[Items from a data source]
-*-*-

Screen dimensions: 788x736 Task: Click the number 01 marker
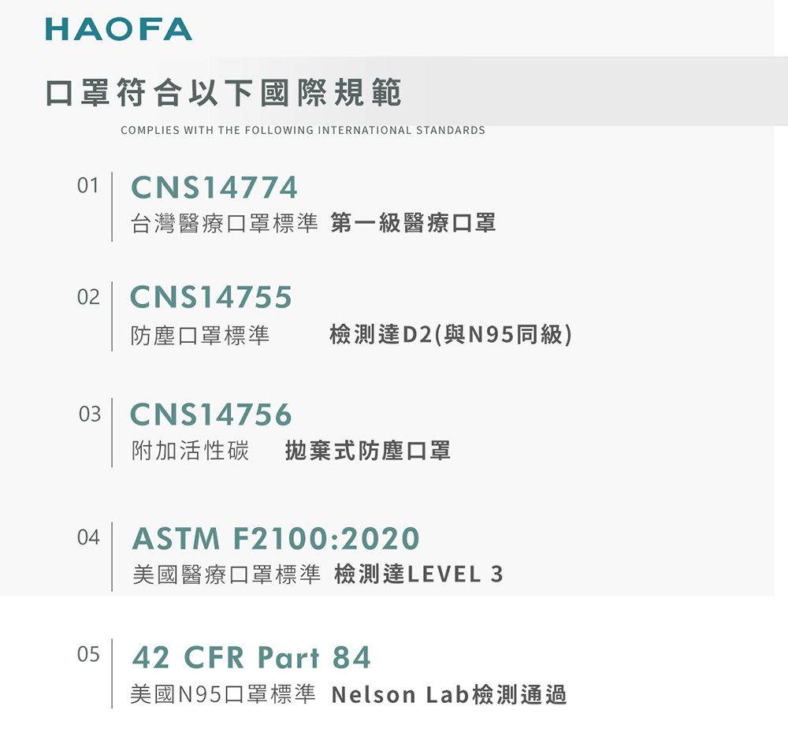pyautogui.click(x=88, y=187)
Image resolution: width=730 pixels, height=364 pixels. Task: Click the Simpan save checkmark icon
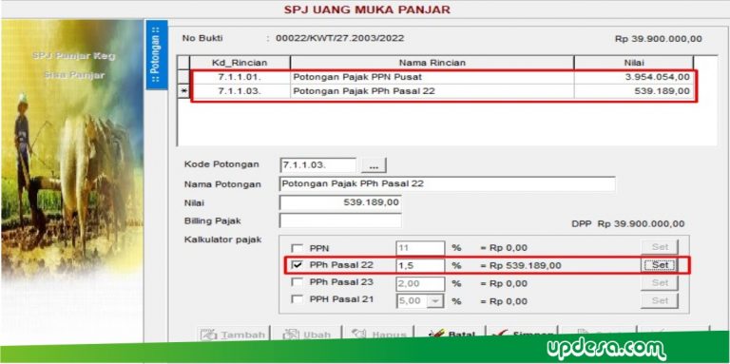(x=500, y=335)
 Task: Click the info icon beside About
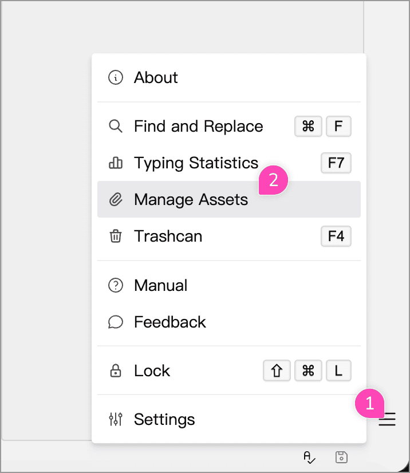116,78
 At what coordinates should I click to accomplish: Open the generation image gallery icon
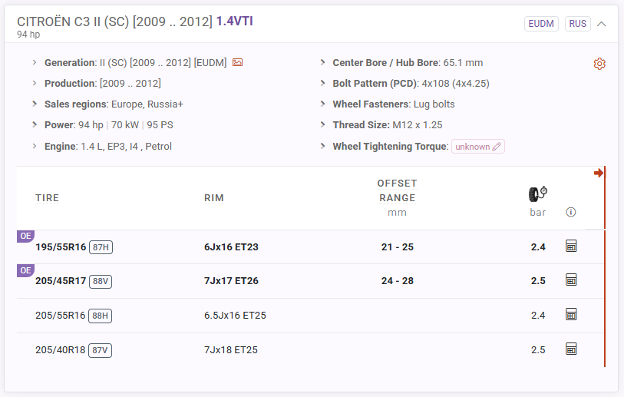pyautogui.click(x=237, y=62)
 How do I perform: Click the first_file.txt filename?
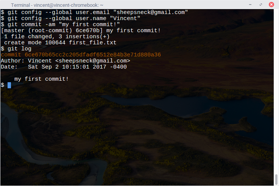click(93, 42)
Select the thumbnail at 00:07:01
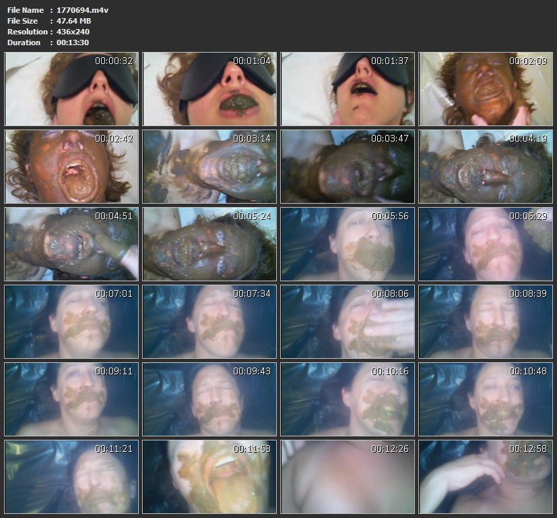Screen dimensions: 557x518 (71, 322)
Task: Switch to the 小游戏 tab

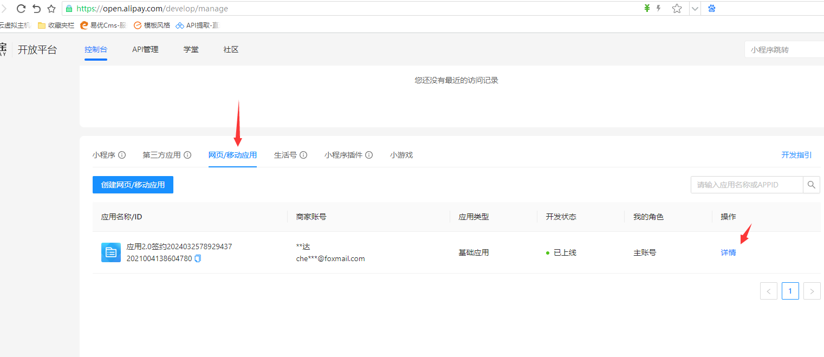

-*-*-

* **Exercise**: Write out every record above exactly as it stands, but leave out the pictures.

* **Problem solution**:
Screen dimensions: 788x736 Task: Click the number 01 marker
pyautogui.click(x=88, y=187)
Image resolution: width=730 pixels, height=364 pixels. Task: Click the Simpan save checkmark icon
(x=500, y=335)
 Task: Click the info icon beside About
116,78
 At what coordinates should I click to accomplish: Open the generation image gallery icon
pyautogui.click(x=237, y=62)
 How do I perform: Click the first_file.txt filename?
click(93, 42)
Select the thumbnail at 00:07:01
Screen dimensions: 557x518 (71, 322)
Task: Switch to the 小游戏 tab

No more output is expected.